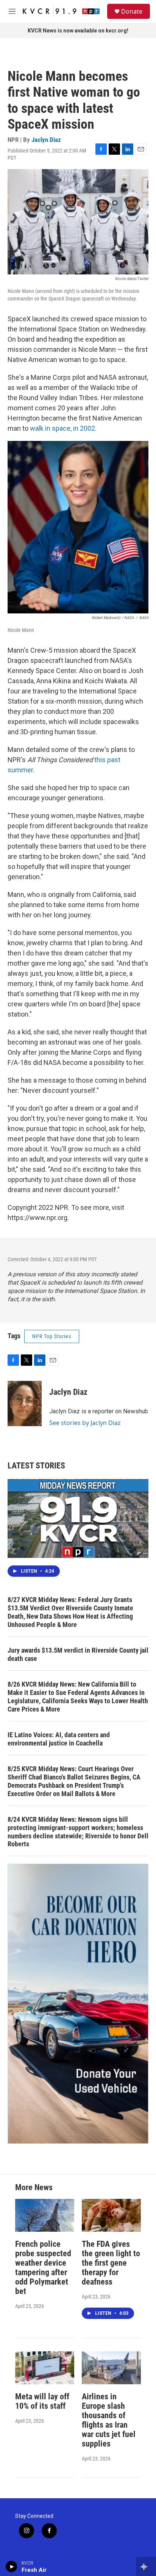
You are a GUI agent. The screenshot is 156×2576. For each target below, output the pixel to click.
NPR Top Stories (51, 1336)
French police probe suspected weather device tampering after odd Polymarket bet (43, 2267)
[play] (11, 2566)
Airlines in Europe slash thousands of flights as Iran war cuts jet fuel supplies (109, 2420)
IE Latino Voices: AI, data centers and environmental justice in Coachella (59, 1739)
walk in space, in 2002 (62, 428)
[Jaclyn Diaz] (25, 1403)
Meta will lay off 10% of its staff (42, 2401)
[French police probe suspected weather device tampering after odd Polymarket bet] (44, 2215)
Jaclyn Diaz (46, 139)
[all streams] (146, 2566)
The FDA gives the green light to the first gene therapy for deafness (111, 2262)
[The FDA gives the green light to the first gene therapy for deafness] (111, 2215)
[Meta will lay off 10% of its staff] (44, 2367)
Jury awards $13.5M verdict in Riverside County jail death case (78, 1654)
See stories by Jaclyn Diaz (85, 1423)
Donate (131, 11)
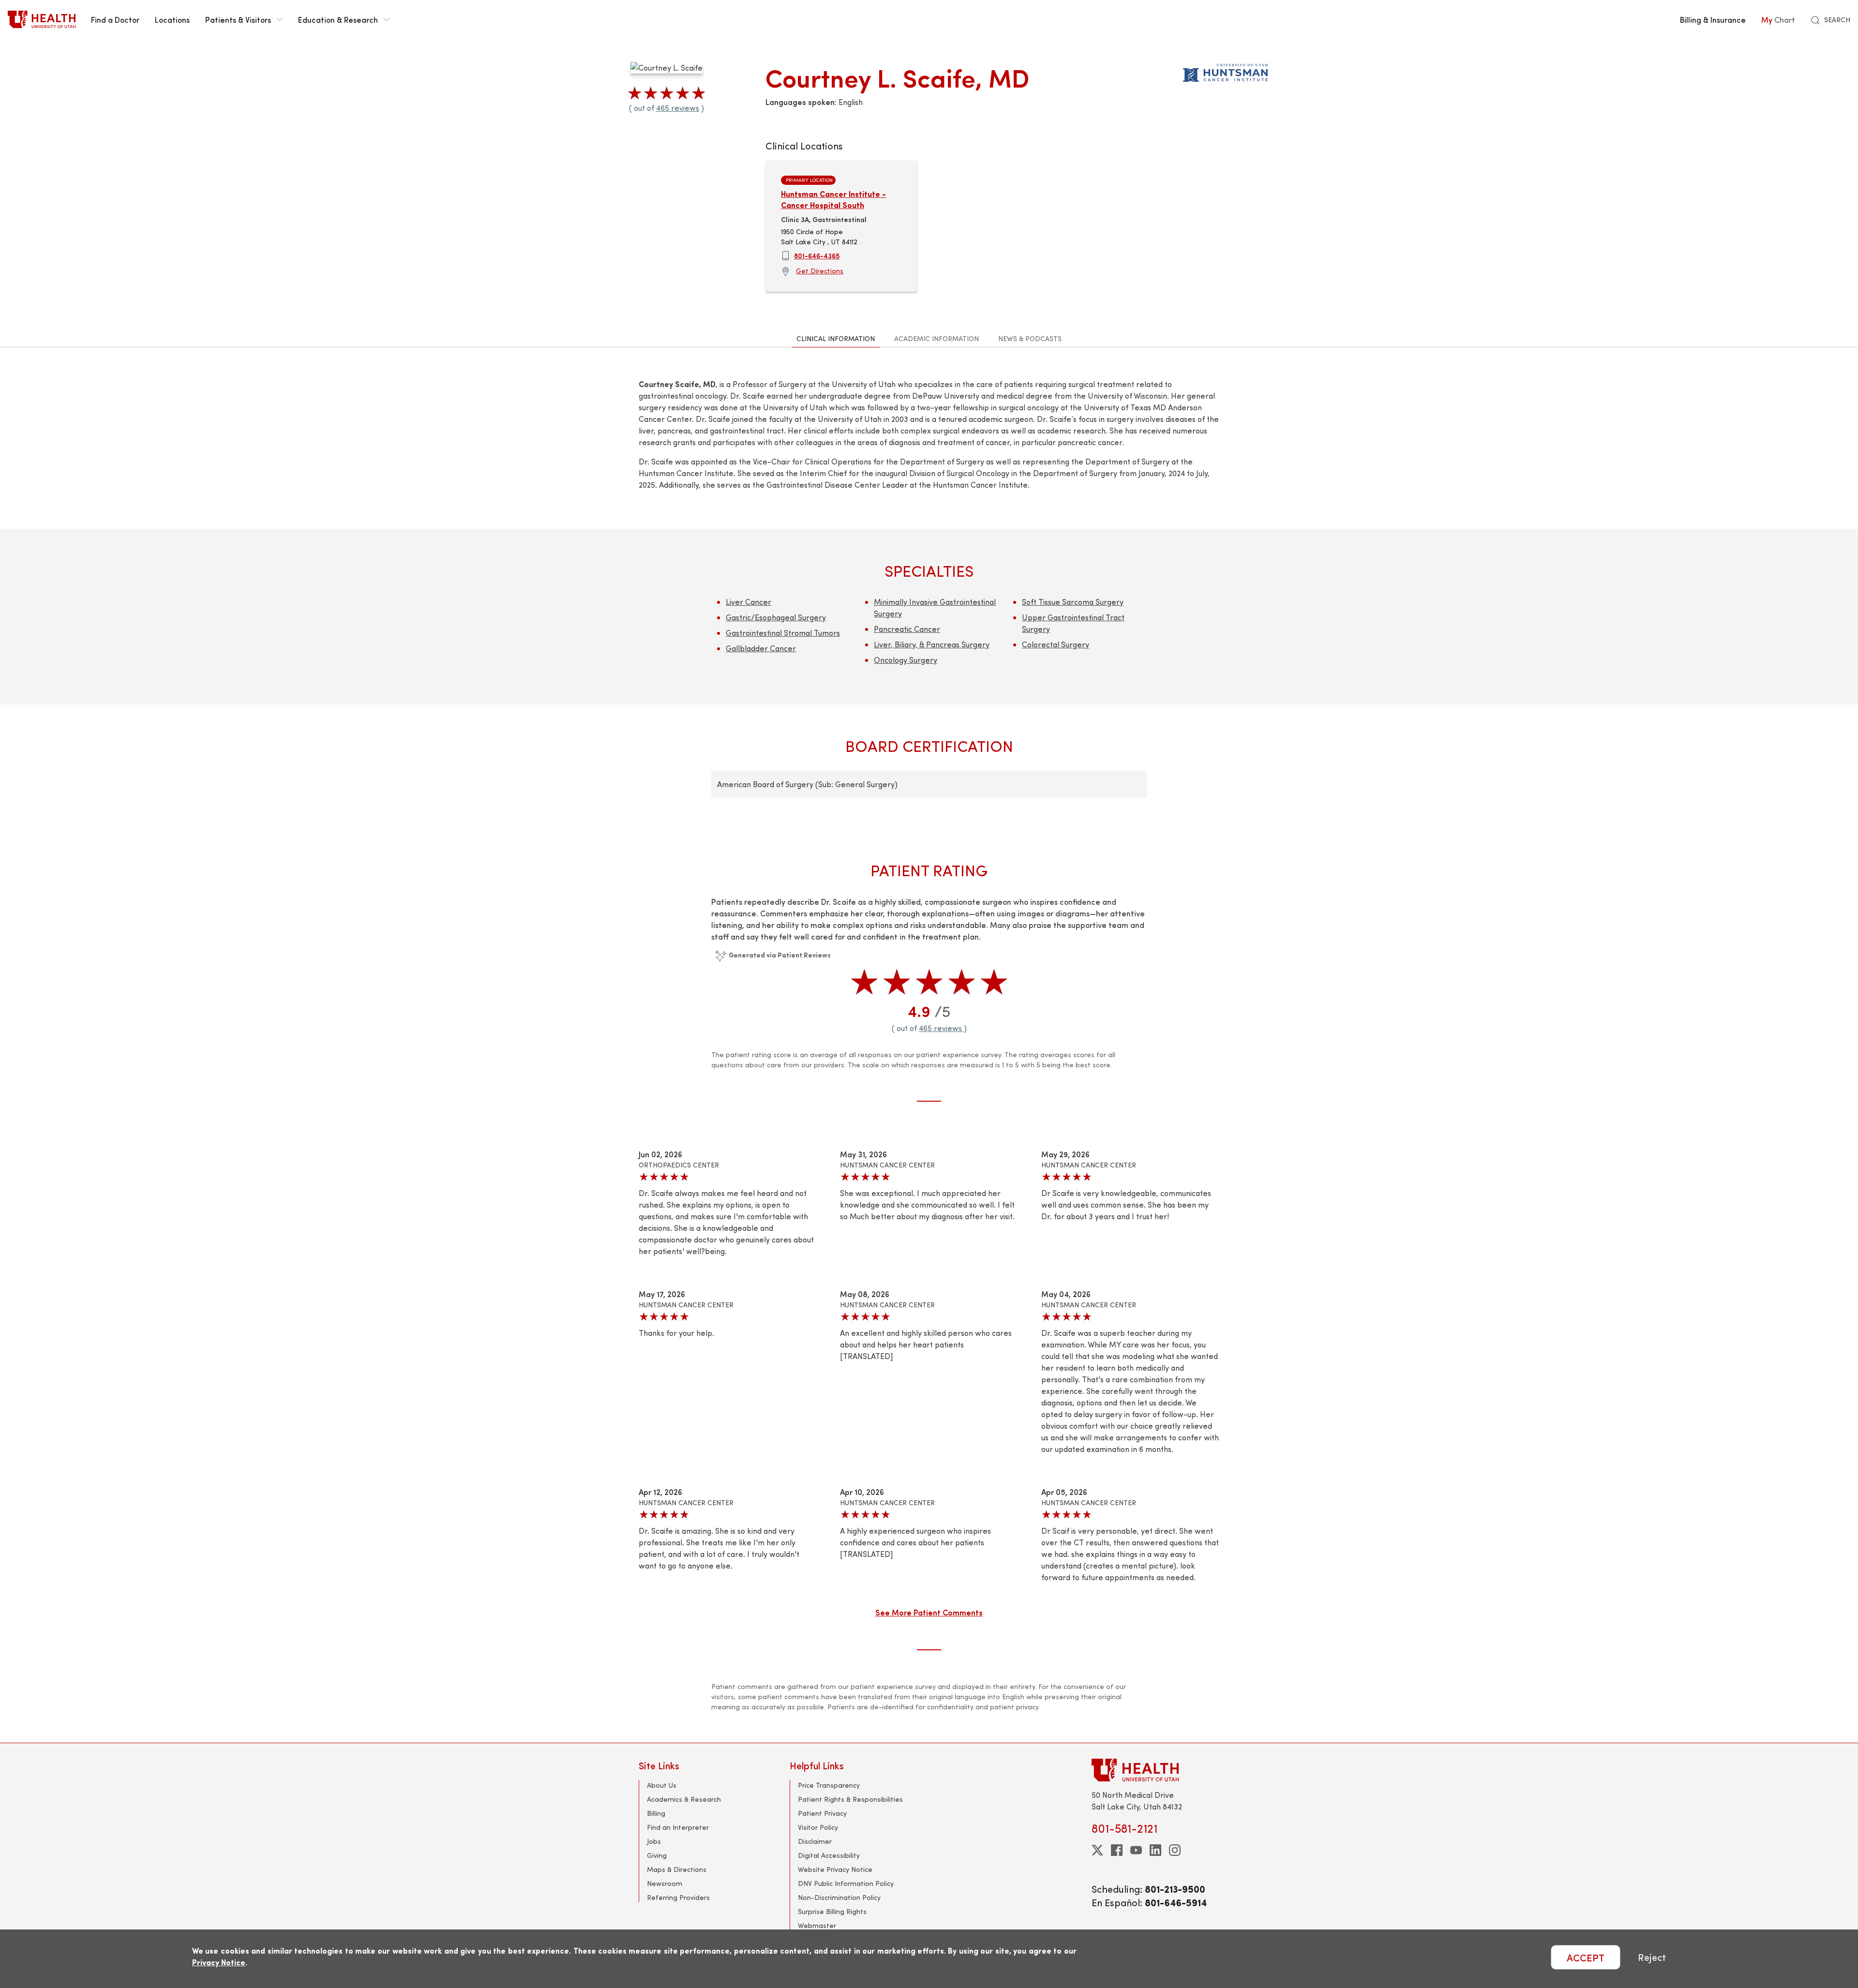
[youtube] (1136, 1850)
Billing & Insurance (1713, 19)
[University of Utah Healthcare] (1155, 1770)
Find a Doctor (115, 19)
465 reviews (677, 108)
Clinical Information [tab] (835, 338)
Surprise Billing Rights (832, 1911)
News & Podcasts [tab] (1030, 338)
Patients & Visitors (238, 19)
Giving (657, 1855)
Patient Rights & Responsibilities (850, 1799)
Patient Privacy (822, 1813)
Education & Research (338, 19)
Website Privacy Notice (835, 1869)
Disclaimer (815, 1841)
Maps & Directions (676, 1869)
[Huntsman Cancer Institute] (1225, 70)
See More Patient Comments (929, 1612)
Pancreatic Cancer (907, 629)
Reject (1652, 1957)
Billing (656, 1813)
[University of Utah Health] (41, 19)
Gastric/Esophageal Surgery (776, 617)
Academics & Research (684, 1799)
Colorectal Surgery (1055, 644)
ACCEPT (1585, 1957)
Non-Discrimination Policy (839, 1897)
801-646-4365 (816, 255)
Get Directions (819, 270)
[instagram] (1175, 1850)
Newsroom (664, 1883)
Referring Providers (678, 1897)
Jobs (654, 1841)
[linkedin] (1155, 1850)
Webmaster (817, 1925)
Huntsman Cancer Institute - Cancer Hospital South (833, 199)
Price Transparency (829, 1785)
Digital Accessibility (829, 1855)
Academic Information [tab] (936, 338)
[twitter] (1097, 1850)
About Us (661, 1785)
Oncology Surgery (905, 660)
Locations (172, 19)
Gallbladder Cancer (761, 648)
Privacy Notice (218, 1962)
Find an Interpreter (678, 1827)
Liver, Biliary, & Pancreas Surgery (931, 644)
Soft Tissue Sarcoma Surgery (1073, 602)
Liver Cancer (748, 602)
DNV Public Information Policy (846, 1883)
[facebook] (1117, 1850)
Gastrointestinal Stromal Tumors (783, 633)
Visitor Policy (818, 1827)
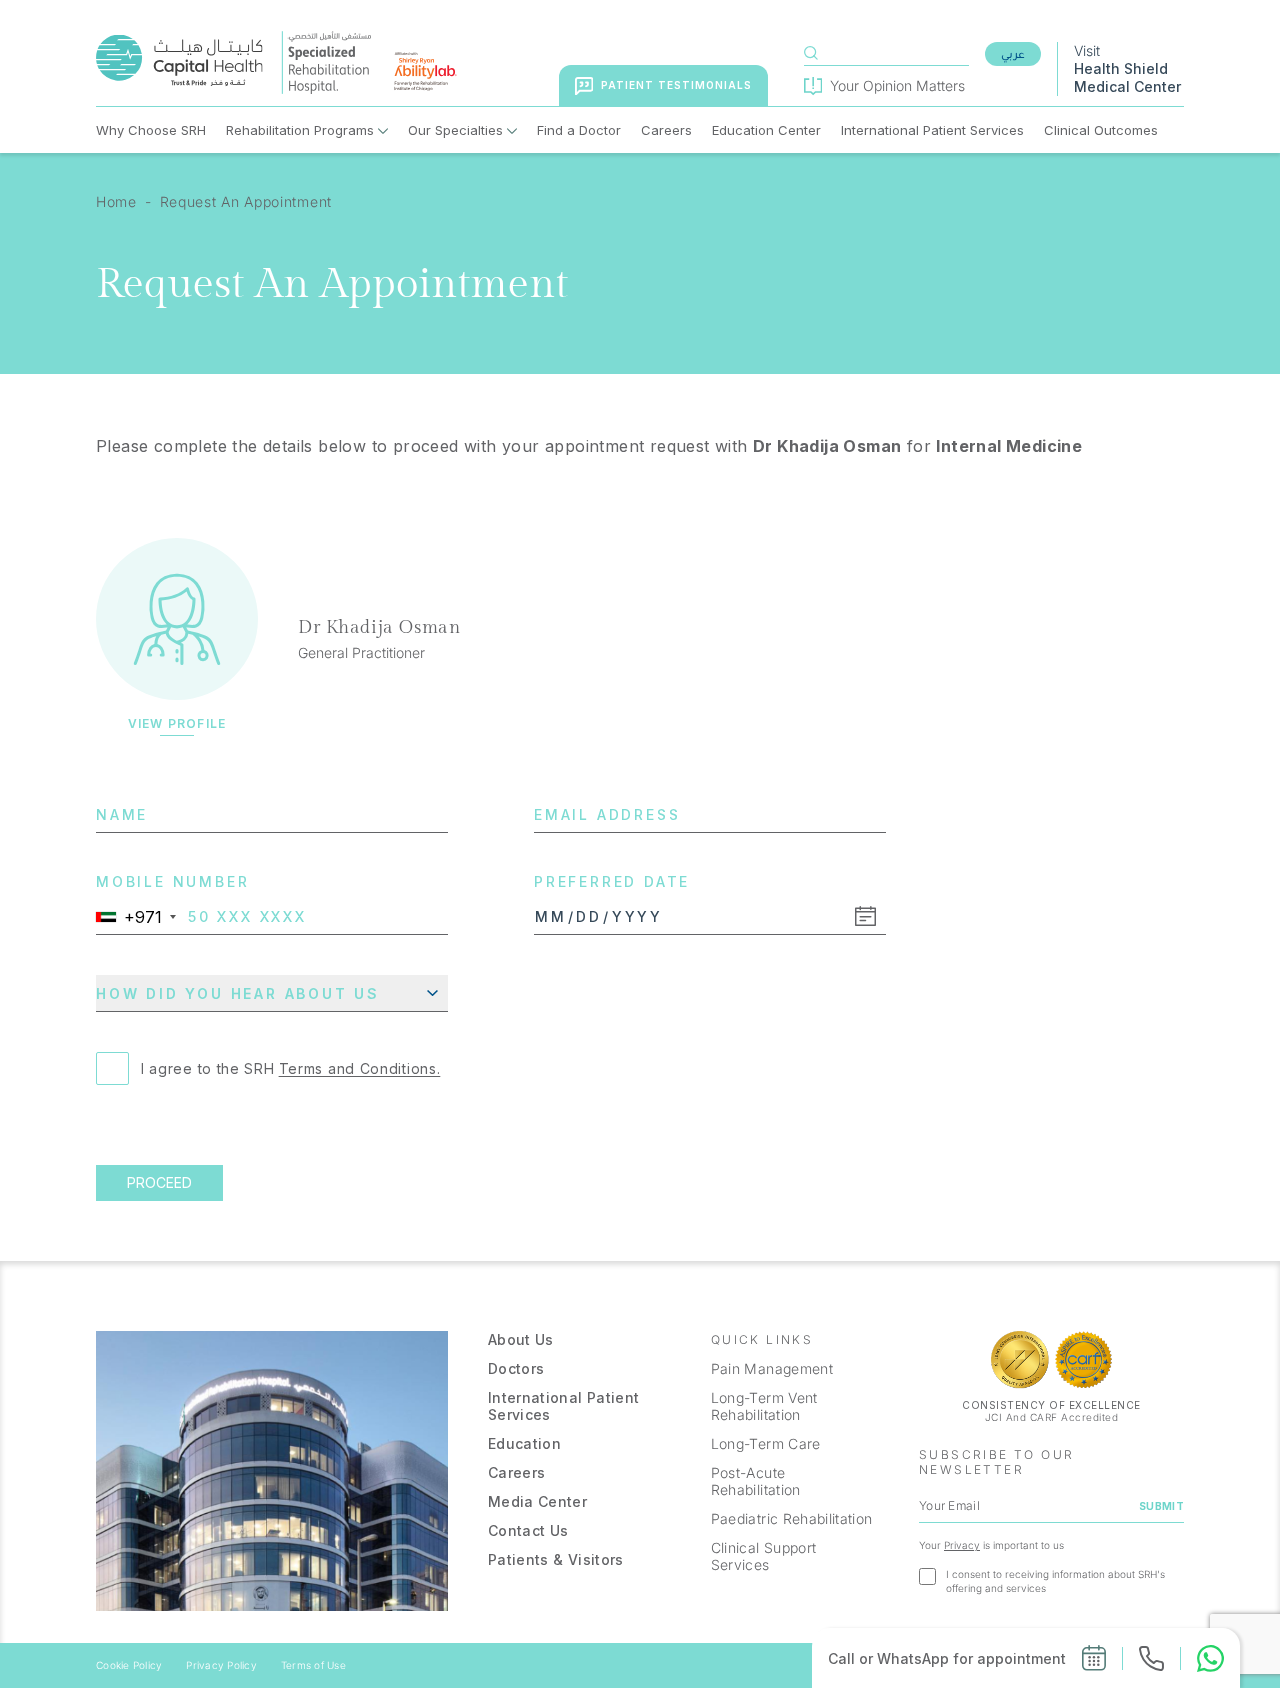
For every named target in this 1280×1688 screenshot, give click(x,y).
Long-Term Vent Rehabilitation (764, 1406)
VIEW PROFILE (177, 724)
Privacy (962, 1545)
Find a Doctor (579, 130)
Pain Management (772, 1368)
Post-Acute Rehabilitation (756, 1481)
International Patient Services (932, 130)
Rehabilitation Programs (300, 130)
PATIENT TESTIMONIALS (676, 85)
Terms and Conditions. (360, 1068)
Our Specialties (455, 130)
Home (116, 201)
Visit (1127, 68)
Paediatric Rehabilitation (792, 1518)
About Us (521, 1339)
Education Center (766, 130)
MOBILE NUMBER (172, 881)
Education (524, 1443)
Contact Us (528, 1530)
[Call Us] (1151, 1658)
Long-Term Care (766, 1443)
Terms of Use (313, 1665)
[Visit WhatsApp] (1210, 1658)
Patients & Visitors (556, 1559)
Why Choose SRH (151, 130)
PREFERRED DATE (612, 881)
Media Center (537, 1501)
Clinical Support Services (764, 1556)
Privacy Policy (221, 1665)
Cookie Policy (129, 1665)
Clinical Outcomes (1101, 130)
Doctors (516, 1368)
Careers (666, 130)
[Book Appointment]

☆ ☆ ☆ ☆ ☆ ☆ ☆

> **Action item**
Wherever the string "Institute" appears in a line of the records above, copy that line.

> **Your response**
[Huntsman Cancer Institute] (1225, 70)
Huntsman Cancer Institute - Cancer Hospital South (833, 199)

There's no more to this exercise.